The job is to output each record again, character for character.

[Opening Material provided section]

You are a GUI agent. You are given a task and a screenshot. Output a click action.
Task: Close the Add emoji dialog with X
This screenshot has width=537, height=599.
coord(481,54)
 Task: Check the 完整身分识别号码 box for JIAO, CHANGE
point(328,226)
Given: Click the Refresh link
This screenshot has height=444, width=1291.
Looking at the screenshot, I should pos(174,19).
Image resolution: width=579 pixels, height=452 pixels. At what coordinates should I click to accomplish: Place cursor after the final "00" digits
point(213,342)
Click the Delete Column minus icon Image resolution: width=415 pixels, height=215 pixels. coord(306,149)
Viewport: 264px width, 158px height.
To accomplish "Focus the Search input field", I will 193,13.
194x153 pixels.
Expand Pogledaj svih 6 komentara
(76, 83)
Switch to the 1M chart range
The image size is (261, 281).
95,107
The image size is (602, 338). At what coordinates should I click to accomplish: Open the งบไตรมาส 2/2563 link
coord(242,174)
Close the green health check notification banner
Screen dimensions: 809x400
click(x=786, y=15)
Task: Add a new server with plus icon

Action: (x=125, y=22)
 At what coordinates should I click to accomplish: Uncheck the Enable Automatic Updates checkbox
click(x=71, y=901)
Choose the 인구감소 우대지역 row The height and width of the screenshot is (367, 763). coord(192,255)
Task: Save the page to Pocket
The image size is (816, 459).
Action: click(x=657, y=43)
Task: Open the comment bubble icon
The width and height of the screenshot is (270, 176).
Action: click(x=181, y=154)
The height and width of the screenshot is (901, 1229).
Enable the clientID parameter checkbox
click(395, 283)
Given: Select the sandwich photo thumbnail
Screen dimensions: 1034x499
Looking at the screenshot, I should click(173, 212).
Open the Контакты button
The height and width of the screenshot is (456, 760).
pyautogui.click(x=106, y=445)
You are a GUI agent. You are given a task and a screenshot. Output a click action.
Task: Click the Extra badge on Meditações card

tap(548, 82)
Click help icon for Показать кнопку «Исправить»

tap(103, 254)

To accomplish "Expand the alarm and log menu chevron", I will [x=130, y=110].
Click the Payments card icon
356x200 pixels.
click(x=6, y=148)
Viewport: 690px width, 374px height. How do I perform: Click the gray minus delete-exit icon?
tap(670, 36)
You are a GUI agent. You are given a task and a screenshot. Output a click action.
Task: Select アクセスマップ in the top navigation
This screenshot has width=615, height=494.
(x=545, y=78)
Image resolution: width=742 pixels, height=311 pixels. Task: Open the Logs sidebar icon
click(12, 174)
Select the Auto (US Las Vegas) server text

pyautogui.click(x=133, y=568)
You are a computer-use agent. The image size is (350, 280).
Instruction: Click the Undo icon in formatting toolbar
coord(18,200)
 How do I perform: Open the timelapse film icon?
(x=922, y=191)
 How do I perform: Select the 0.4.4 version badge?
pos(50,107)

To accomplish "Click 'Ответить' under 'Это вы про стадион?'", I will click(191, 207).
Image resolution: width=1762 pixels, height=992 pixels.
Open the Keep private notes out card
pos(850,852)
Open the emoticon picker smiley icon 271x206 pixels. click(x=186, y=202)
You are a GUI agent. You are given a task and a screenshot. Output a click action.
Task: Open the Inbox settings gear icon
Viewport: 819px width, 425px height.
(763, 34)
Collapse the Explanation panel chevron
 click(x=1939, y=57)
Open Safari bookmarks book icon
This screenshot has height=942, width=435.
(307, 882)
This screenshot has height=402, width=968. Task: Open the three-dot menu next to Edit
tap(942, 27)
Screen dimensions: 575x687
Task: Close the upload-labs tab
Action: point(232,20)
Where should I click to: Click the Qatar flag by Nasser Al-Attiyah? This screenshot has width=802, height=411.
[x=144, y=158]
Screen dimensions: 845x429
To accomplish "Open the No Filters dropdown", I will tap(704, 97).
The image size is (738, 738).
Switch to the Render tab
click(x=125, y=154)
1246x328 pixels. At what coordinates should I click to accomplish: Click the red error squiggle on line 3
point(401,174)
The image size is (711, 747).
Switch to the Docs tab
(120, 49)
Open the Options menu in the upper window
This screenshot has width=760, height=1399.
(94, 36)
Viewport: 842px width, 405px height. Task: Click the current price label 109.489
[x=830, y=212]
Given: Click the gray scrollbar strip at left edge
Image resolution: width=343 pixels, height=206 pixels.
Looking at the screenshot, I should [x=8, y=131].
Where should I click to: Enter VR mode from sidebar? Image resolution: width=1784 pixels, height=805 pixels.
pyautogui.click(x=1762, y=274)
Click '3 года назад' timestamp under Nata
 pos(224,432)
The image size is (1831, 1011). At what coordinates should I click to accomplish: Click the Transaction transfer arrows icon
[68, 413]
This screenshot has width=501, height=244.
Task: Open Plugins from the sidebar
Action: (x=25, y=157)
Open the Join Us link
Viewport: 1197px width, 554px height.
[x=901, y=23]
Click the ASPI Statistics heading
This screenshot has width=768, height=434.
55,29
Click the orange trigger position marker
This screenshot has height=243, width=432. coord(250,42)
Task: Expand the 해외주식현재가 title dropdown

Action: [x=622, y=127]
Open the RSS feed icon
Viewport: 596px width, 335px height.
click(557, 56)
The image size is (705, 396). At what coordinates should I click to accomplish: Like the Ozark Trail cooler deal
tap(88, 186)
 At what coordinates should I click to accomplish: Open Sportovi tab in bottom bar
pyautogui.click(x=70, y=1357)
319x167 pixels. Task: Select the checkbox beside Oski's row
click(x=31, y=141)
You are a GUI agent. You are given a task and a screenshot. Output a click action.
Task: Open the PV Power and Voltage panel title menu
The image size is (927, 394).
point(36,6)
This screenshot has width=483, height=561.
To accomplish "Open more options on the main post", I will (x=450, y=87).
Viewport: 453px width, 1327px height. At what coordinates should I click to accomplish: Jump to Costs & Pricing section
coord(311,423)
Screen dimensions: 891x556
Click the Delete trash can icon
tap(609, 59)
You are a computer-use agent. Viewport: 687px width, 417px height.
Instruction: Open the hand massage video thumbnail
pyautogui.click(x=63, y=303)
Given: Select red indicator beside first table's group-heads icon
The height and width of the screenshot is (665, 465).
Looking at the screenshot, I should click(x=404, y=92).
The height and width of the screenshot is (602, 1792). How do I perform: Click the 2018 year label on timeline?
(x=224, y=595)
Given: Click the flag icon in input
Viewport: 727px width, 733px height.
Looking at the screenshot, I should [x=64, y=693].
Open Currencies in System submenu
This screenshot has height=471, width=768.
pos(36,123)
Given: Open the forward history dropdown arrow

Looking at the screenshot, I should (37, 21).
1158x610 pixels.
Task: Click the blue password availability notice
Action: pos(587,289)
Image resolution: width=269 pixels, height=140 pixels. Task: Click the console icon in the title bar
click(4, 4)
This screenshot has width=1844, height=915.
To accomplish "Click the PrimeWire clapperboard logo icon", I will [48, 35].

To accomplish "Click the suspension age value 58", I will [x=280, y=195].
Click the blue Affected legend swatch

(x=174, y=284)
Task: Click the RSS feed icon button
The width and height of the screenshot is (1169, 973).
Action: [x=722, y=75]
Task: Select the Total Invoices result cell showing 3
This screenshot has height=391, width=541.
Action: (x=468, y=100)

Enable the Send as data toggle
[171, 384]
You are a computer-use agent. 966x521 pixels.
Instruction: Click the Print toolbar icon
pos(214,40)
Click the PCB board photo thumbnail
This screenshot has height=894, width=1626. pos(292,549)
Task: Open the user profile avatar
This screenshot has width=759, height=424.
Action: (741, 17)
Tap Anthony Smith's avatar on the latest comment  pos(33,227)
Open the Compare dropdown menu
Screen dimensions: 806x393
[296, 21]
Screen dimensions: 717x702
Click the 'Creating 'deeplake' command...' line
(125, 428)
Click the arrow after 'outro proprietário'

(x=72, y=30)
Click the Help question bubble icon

[Closing Material provided section]

__Solution below__.
You are a GUI agent. You are given a task and a screenshot. Output a click action.
Task: Close the Add emoji dialog with X
This screenshot has width=537, height=599.
coord(481,54)
 Task: Check the 完整身分识别号码 box for JIAO, CHANGE
point(328,226)
Given: Click the Refresh link
This screenshot has height=444, width=1291.
Looking at the screenshot, I should pos(174,19).
Image resolution: width=579 pixels, height=452 pixels. At what coordinates should I click to accomplish: Place cursor after the final "00" digits
point(213,342)
Click the Delete Column minus icon Image resolution: width=415 pixels, height=215 pixels. coord(306,149)
Viewport: 264px width, 158px height.
To accomplish "Focus the Search input field", I will 193,13.
194x153 pixels.
Expand Pogledaj svih 6 komentara
(76, 83)
Switch to the 1M chart range
The image size is (261, 281).
95,107
The image size is (602, 338). At what coordinates should I click to accomplish: Open the งบไตรมาส 2/2563 link
coord(242,174)
Close the green health check notification banner
Screen dimensions: 809x400
click(x=786, y=15)
Task: Add a new server with plus icon

Action: (x=125, y=22)
 At what coordinates should I click to accomplish: Uncheck the Enable Automatic Updates checkbox
click(x=71, y=901)
Choose the 인구감소 우대지역 row The height and width of the screenshot is (367, 763). coord(192,255)
Task: Save the page to Pocket
The image size is (816, 459).
Action: click(x=657, y=43)
Task: Open the comment bubble icon
The width and height of the screenshot is (270, 176).
Action: click(x=181, y=154)
The height and width of the screenshot is (901, 1229).
Enable the clientID parameter checkbox
click(395, 283)
Given: Select the sandwich photo thumbnail
Screen dimensions: 1034x499
Looking at the screenshot, I should click(173, 212).
Open the Контакты button
The height and width of the screenshot is (456, 760).
pyautogui.click(x=106, y=445)
You are a GUI agent. You are given a task and a screenshot. Output a click action.
Task: Click the Extra badge on Meditações card

tap(548, 82)
Click help icon for Показать кнопку «Исправить»

tap(103, 254)

To accomplish "Expand the alarm and log menu chevron", I will [x=130, y=110].
Click the Payments card icon
356x200 pixels.
click(x=6, y=148)
Viewport: 690px width, 374px height. How do I perform: Click the gray minus delete-exit icon?
tap(670, 36)
You are a GUI agent. You are given a task and a screenshot. Output a click action.
Task: Select アクセスマップ in the top navigation
This screenshot has width=615, height=494.
(x=545, y=78)
Image resolution: width=742 pixels, height=311 pixels. Task: Open the Logs sidebar icon
click(12, 174)
Select the Auto (US Las Vegas) server text

pyautogui.click(x=133, y=568)
You are a computer-use agent. The image size is (350, 280).
Instruction: Click the Undo icon in formatting toolbar
coord(18,200)
 How do I perform: Open the timelapse film icon?
(x=922, y=191)
 How do I perform: Select the 0.4.4 version badge?
pos(50,107)

To accomplish "Click 'Ответить' under 'Это вы про стадион?'", I will click(191, 207).
Image resolution: width=1762 pixels, height=992 pixels.
Open the Keep private notes out card
pos(850,852)
Open the emoticon picker smiley icon 271x206 pixels. click(x=186, y=202)
You are a GUI agent. You are given a task and a screenshot. Output a click action.
Task: Open the Inbox settings gear icon
Viewport: 819px width, 425px height.
(763, 34)
Collapse the Explanation panel chevron
 click(x=1939, y=57)
Open Safari bookmarks book icon
This screenshot has height=942, width=435.
(307, 882)
This screenshot has height=402, width=968. Task: Open the three-dot menu next to Edit
tap(942, 27)
Screen dimensions: 575x687
Task: Close the upload-labs tab
Action: point(232,20)
Where should I click to: Click the Qatar flag by Nasser Al-Attiyah? This screenshot has width=802, height=411.
[x=144, y=158]
Screen dimensions: 845x429
To accomplish "Open the No Filters dropdown", I will tap(704, 97).
The image size is (738, 738).
Switch to the Render tab
click(x=125, y=154)
1246x328 pixels. At what coordinates should I click to accomplish: Click the red error squiggle on line 3
point(401,174)
The image size is (711, 747).
Switch to the Docs tab
(120, 49)
Open the Options menu in the upper window
This screenshot has width=760, height=1399.
(94, 36)
Viewport: 842px width, 405px height. Task: Click the current price label 109.489
[x=830, y=212]
Given: Click the gray scrollbar strip at left edge
Image resolution: width=343 pixels, height=206 pixels.
Looking at the screenshot, I should [x=8, y=131].
Where should I click to: Enter VR mode from sidebar? Image resolution: width=1784 pixels, height=805 pixels.
pyautogui.click(x=1762, y=274)
Click '3 года назад' timestamp under Nata
 pos(224,432)
The image size is (1831, 1011). At what coordinates should I click to accomplish: Click the Transaction transfer arrows icon
[68, 413]
This screenshot has width=501, height=244.
Task: Open Plugins from the sidebar
Action: (x=25, y=157)
Open the Join Us link
Viewport: 1197px width, 554px height.
[x=901, y=23]
Click the ASPI Statistics heading
This screenshot has width=768, height=434.
55,29
Click the orange trigger position marker
This screenshot has height=243, width=432. coord(250,42)
Task: Expand the 해외주식현재가 title dropdown

Action: [x=622, y=127]
Open the RSS feed icon
Viewport: 596px width, 335px height.
click(557, 56)
The image size is (705, 396). At what coordinates should I click to accomplish: Like the Ozark Trail cooler deal
tap(88, 186)
 At what coordinates should I click to accomplish: Open Sportovi tab in bottom bar
pyautogui.click(x=70, y=1357)
319x167 pixels. Task: Select the checkbox beside Oski's row
click(x=31, y=141)
You are a GUI agent. You are given a task and a screenshot. Output a click action.
Task: Open the PV Power and Voltage panel title menu
The image size is (927, 394).
point(36,6)
This screenshot has width=483, height=561.
To accomplish "Open more options on the main post", I will (x=450, y=87).
Viewport: 453px width, 1327px height. At what coordinates should I click to accomplish: Jump to Costs & Pricing section
coord(311,423)
Screen dimensions: 891x556
Click the Delete trash can icon
tap(609, 59)
You are a computer-use agent. Viewport: 687px width, 417px height.
Instruction: Open the hand massage video thumbnail
pyautogui.click(x=63, y=303)
Given: Select red indicator beside first table's group-heads icon
The height and width of the screenshot is (665, 465).
Looking at the screenshot, I should click(x=404, y=92).
The height and width of the screenshot is (602, 1792). How do I perform: Click the 2018 year label on timeline?
(x=224, y=595)
Given: Click the flag icon in input
Viewport: 727px width, 733px height.
Looking at the screenshot, I should [x=64, y=693].
Open Currencies in System submenu
This screenshot has height=471, width=768.
pos(36,123)
Given: Open the forward history dropdown arrow

Looking at the screenshot, I should (37, 21).
1158x610 pixels.
Task: Click the blue password availability notice
Action: pos(587,289)
Image resolution: width=269 pixels, height=140 pixels. Task: Click the console icon in the title bar
click(4, 4)
This screenshot has width=1844, height=915.
To accomplish "Click the PrimeWire clapperboard logo icon", I will [48, 35].

To accomplish "Click the suspension age value 58", I will [x=280, y=195].
Click the blue Affected legend swatch

(x=174, y=284)
Task: Click the RSS feed icon button
The width and height of the screenshot is (1169, 973).
Action: [x=722, y=75]
Task: Select the Total Invoices result cell showing 3
This screenshot has height=391, width=541.
Action: (x=468, y=100)

Enable the Send as data toggle
[171, 384]
You are a computer-use agent. 966x521 pixels.
Instruction: Click the Print toolbar icon
pos(214,40)
Click the PCB board photo thumbnail
This screenshot has height=894, width=1626. pos(292,549)
Task: Open the user profile avatar
This screenshot has width=759, height=424.
Action: (741, 17)
Tap Anthony Smith's avatar on the latest comment  pos(33,227)
Open the Compare dropdown menu
Screen dimensions: 806x393
[296, 21]
Screen dimensions: 717x702
Click the 'Creating 'deeplake' command...' line
(125, 428)
Click the arrow after 'outro proprietário'

(x=72, y=30)
Click the Help question bubble icon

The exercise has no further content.